The three critical changes entail:

1)  Requirement that employers re-verify the continuing work authorization of employees within three “Employer” days of the expiration of the employee’s “last” grant of work authorization.

a)  This requirement tracks the current continuing duty of employers to re-verify expiring work authorization of employees in Section 3 of the I-9 form or, in the alternative, to complete a new I-9.

b)  This differs from the I-9 process in that the E-Verify time frame for re-verification of the employment authorization is three days after its expiration, whereby the I-9 regulations state that an employer re-verify the expiring work authorization of an employee on or before the day it expires. In E-Verify, the proposed process cannot be started until after the expiration of the employment authorization.

c)  The re-verification requirement extends to employees hired before an employer began participating in the E-Verify program. Thus, the proposed change would require that employers re-verify an employee’s expiring work authorization regardless of whether they have previously created an E-Verify case for that employee or not.
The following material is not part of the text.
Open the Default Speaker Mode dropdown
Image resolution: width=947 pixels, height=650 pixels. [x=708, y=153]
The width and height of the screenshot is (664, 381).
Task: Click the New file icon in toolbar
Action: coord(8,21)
This again differs from the current E-Verify program rules that explicitly prohibit an employer verifying the work authorization of employees hired before the employer began participating in the program (with the exception of FAR E-Verify employers).

2)  Requirement that employers print the re-verification confirmation page and retain it along with an employee’s I-9 records or record the E-Verify re-verification case number on the employee’s I-9 Form.

3)  Provides a process for employees to seek review of E-Verify Final-Nonconfirmations.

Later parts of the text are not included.